----- Source -----

La littérature québécoise aime beaucoup les marginaux et les laissés-pour-compte – Lambert aussi, dans ses deux premiers romans. Peu d’écrivains d’ici osent aborder la haute bourgeoisie, comme l’avait fait par exemple Françoise Loranger, alors que c’est un terreau fertile. En lisant Que notre joie demeure, j’ai pensé à Chez les heureux du monde d’Edith Wharton. « Je me suis beaucoup inspiré de cette littérature-là, de Virginia Woolf, qui est une inspiration de Marie-Claire Blais, et des films de James Ivory [A Room with a View] qui représentent l’aristocratie. »

Kevin Lambert estime que chez le commun des mortels que nous sommes, les luttes sont intestines, alors qu’on oublie trop ceux qui nous dominent. « Ce sont des gens qu’on ne voit pas souvent, ils tiennent à l’invisibilité, c’est pourquoi ils mettent de grandes grilles à l’entrée de leurs terrains pour qu’on ne les voie pas, justement. » Et selon lui, ces inégalités qui se creusent constituent un grave problème de société, aussi urgent que la crise climatique.

----- Extraits des items -----

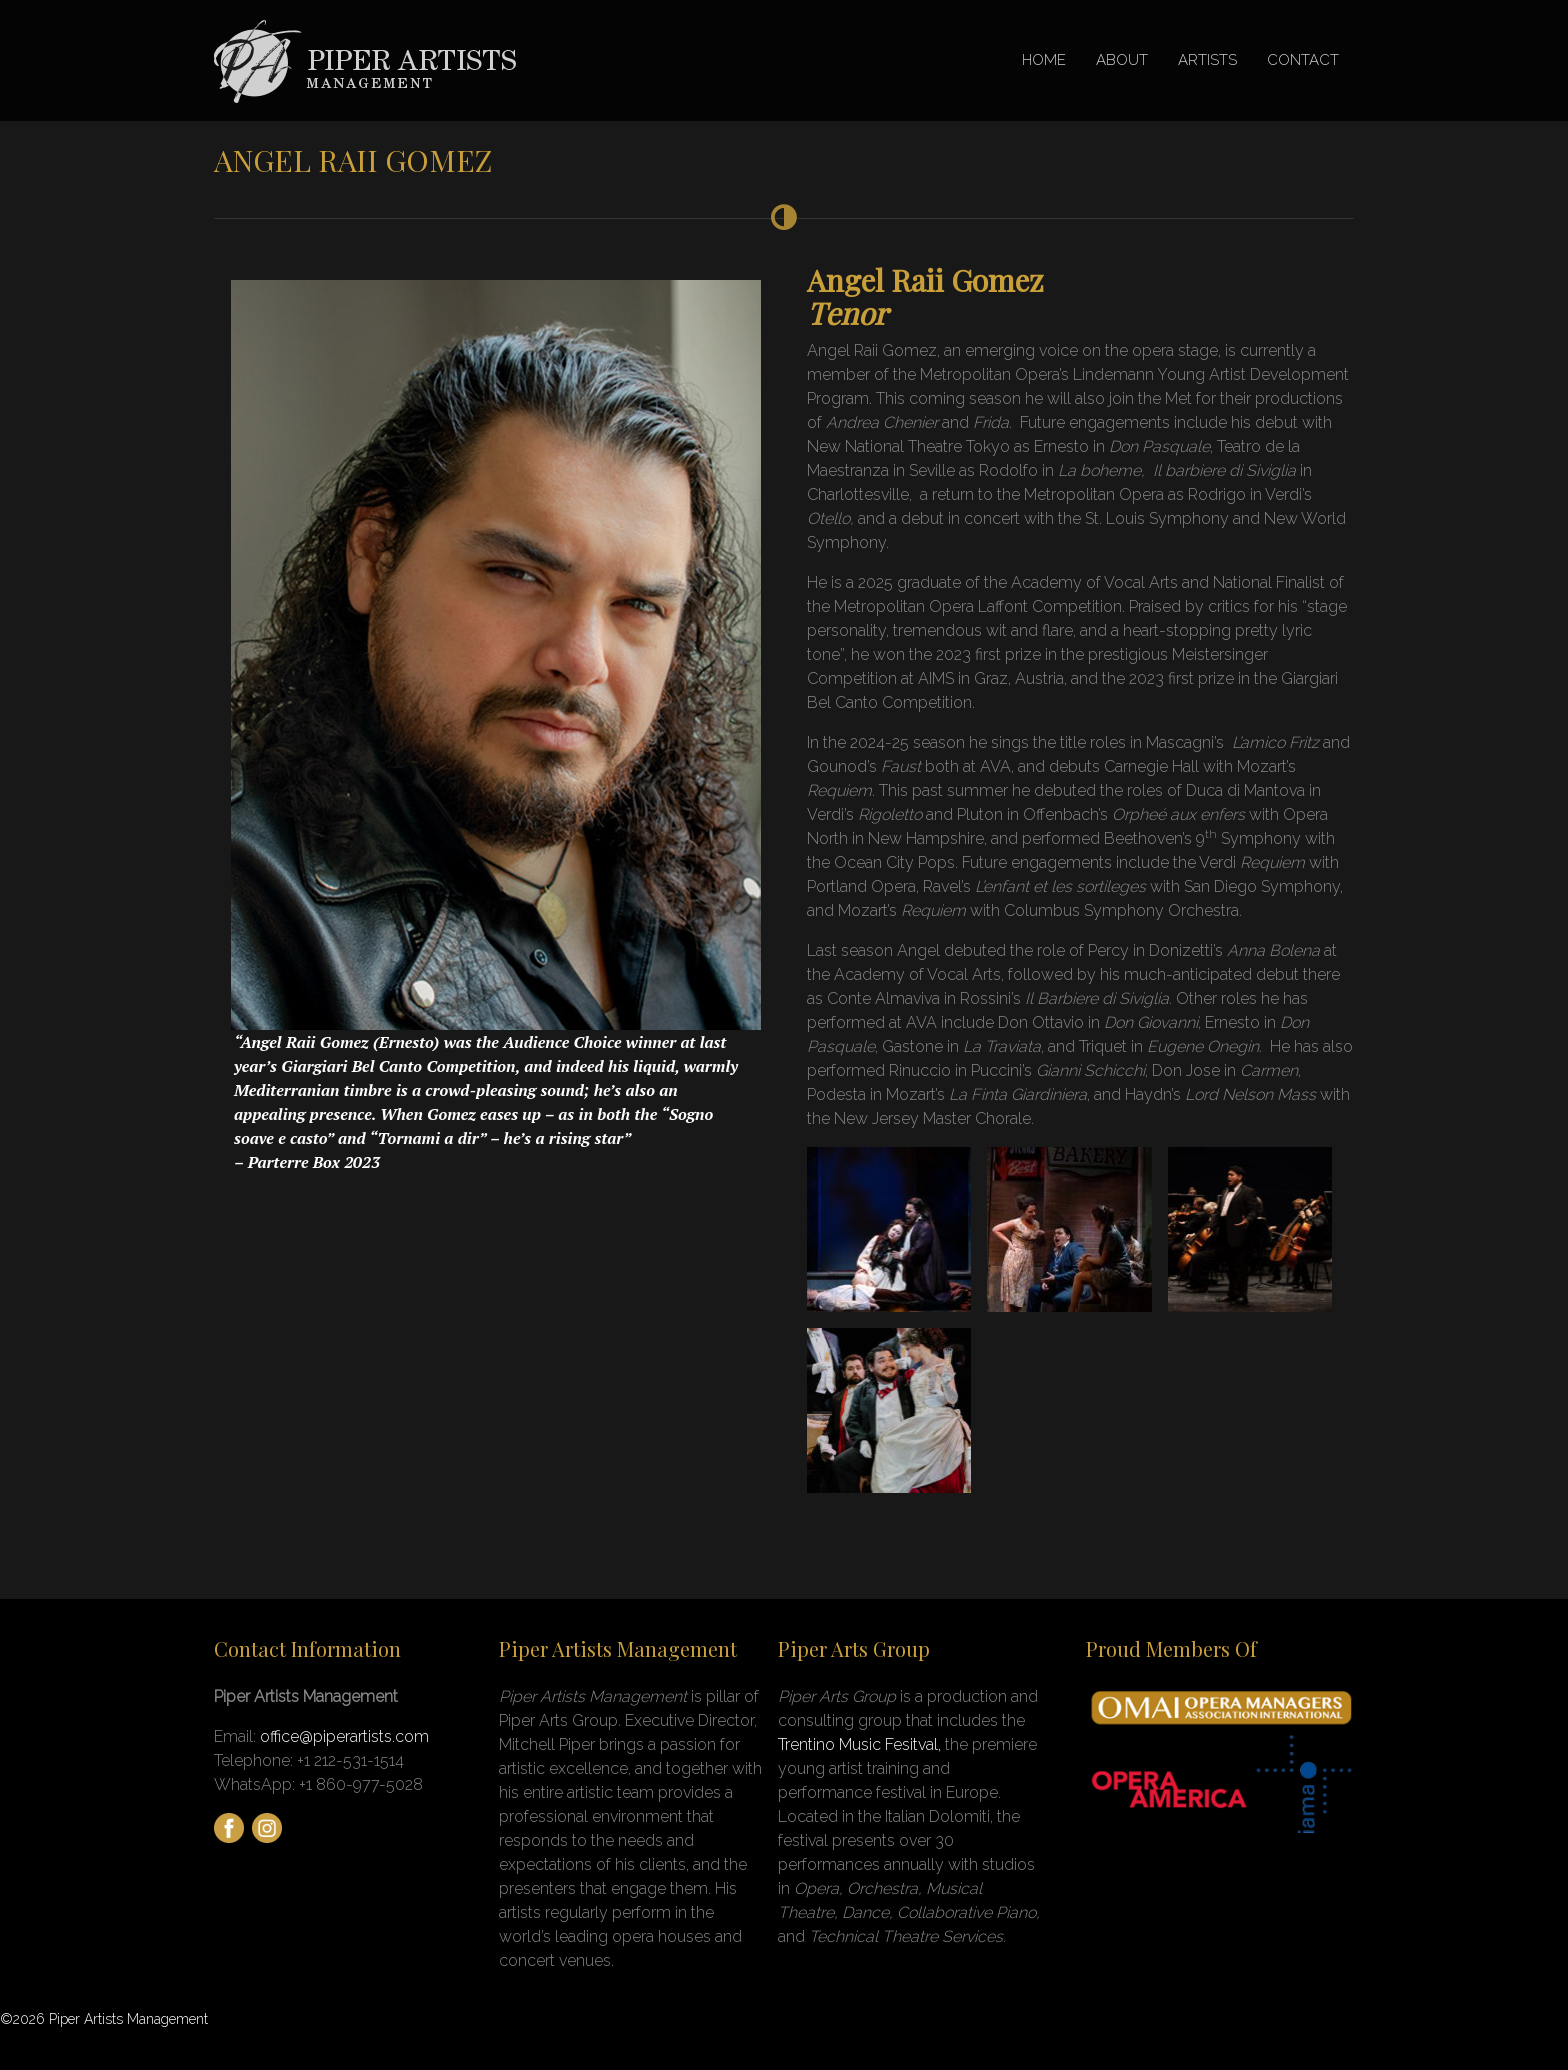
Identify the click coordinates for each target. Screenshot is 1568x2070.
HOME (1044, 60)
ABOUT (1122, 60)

-----
----- Extraits des items -----

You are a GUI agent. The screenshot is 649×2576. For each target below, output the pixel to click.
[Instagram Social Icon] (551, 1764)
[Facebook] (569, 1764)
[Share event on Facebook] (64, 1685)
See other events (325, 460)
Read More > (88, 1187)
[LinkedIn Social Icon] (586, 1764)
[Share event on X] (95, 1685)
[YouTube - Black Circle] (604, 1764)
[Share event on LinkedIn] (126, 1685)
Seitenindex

-----

**Travail demandé**
Poursuivez le texte sur Kevin Lambert et la haute bourgeoisie, en reprenant juste après sa dernière phrase.

**Bonne réponse**
« Avec tout l’argent qu’ont les gens au top de la pyramide, on pourrait régler tellement de problèmes sociaux, faire tellement de changements. Personne ne devrait avoir autant d’argent. »

J’ai des positions vraiment radicales là-dessus. Je pense qu’il faut déposséder ces gens-là, confisquer leur fortune. Ça ne devrait pas exister et je crois qu’on va en entendre parler de plus en plus dans les médias, car c’est un enjeu majeur. Beaucoup d’économistes ou de sociologues se penchent là-dessus, par exemple Thomas Piketty, Alain Deneault ou les Pinçon-Charlot.

Kevin Lambert

S’il dénonce la classe sociale des super nantis, Kevin Lambert ne voyait pas, comme écrivain, l’intérêt d’écrire un roman en étant seulement contre. C’est pourquoi il a créé avec Céline Wachowski un personnage auquel il pouvait s’identifier. Il dépeint ainsi le milieu des riches par le prisme de l’art et de l’architecture qui façonnent nos villes, nos comportements et nos goûts, par des projets qui impliquent la politique, les fonds publics et les rapports de pouvoir.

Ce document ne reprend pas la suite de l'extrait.